Coloco o balde no canto e levo a pequena em direção a biblioteca, onde sentamos no sofá, uma de frente pra outra.

— Eu fui deixada quando bebê na porta de um orfanato, e fui criada pelas freiras de lá até encontrar minha família.

— Como assim? Quem te deixou lá?

Suspiro antes de contar toda a história. Agora era mais fácil pra mim, mas contar pra uma criança pequena as complexidades de ser uma criança que já foi não quista, pode não ser fácil.

— Minha família me abandonou ainda bebê lá. Eu fiquei no orfanato desde então a espera de ser adotada, mas muitos casais já queriam filhos de jeitos específicos e eu não me encaixava. Fui ficando e as freiras continuavam a me criar até que um dia, a minha mãe adotiva finalmente apareceu e deu um lar para mim e para a minha irmã de alma.

Seu rostinho enruga.

— Irmã de alma? Como assim?

— É que a Sara também estava no mesmo orfanato que eu. Nos tornamos amigas muito jovens e essa amizade virou uma irmandade. Era uma com a outra pra tudo e contra tudo.

Ela baixa o rostinho e consigo notar um pouco de mágoa nela.

— Tipo eu e o papai. Acho que a minha mãe também não me quis. Agora somos só eu e o papai contra o mundo.

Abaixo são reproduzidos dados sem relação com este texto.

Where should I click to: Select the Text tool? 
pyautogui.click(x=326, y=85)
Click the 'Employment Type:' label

Ouvir aquilo de uma criança tão pequena partia o meu coração. Era bom que ela soubesse quão importante o pai dela era na vida dela, mas caramba, ela não devia ter essa consciência de rejeição tão nova.

Como eu tive.

Agacho na frente da pequena e tomo sua mão na minha. Sinto uma corrente elétrica passar entre nós, mas ignoro a sensação e a encaro com um sorriso.

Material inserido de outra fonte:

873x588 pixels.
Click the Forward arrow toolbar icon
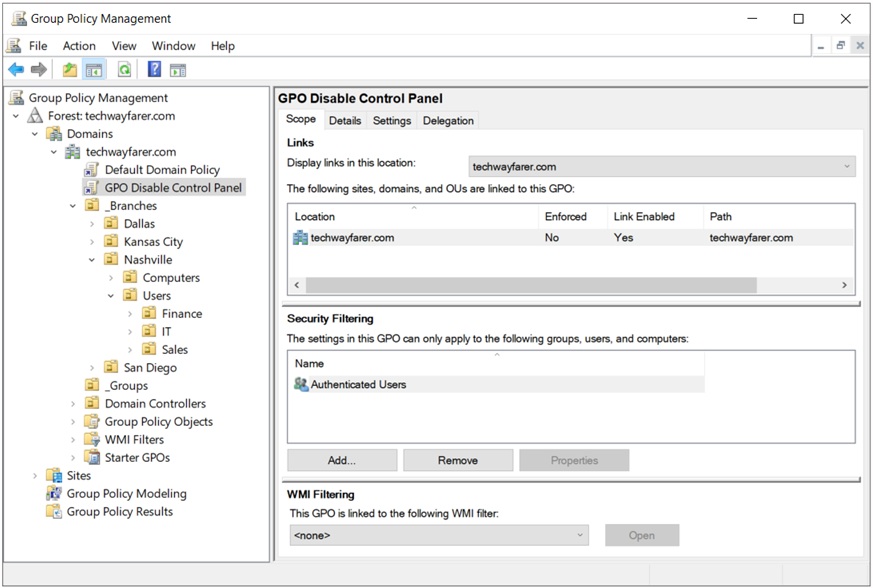click(x=39, y=70)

— Aprendi que família também pode ser aquela que a gente escolhe. Aqueles que estão sempre com a gente para que não sintamos falta de mais ninguém. Você tem seu pai, sua avó, seus amiguinhos e se parar de pregar peças em mim, tem até eu.

Ela levanta o rostinho com os olhos brilhando. Caramba, não sei o que essa menina tinha que mexia tanto comigo.

— Sério? Sério mesmo? Sério seríssimo?

— Sério seríssimo.

Seus olhos logo se arregalam e ela pula do sofá animada.

— Então agora que você é minha amiga, vamos brincar de pregar peças nos outros.

Agora é a minha vez de arregalar os olhos antes de sair dali com ela.

Agora a missão era tentar fazer com que ela não pregasse peça em mais ninguém enquanto eu estivesse ali.

Se bem que faltava apenas umas duas horas pra acabar meu primeiro dia e acho que a parte mais difícil eu consegui fazer: conquistar a menina.

A parte mais complicada viria a seguir: me esgueirar para procurar pistas.

Estava saindo do quarto para ir atrás da Maya quando ouço um barulho alto e depois um barulho de água caindo.

Merda.

O balde!

— MAYA! – Grito antes de ir em direção ao quarto dela e a vejo parada ali com um sorriso culpado no rosto e seu pai, o gostoso porém arrogante, Dante Lombardi com água suja dos pés a cabeça.

A roupa social colava em seu corpo como uma segunda pele. Ele me olhava com um misto de irritação e zombaria, então resolvi ter menos pena ainda ao lembrar de mais cedo.

Você bem que mereceu, senhor Lombardi.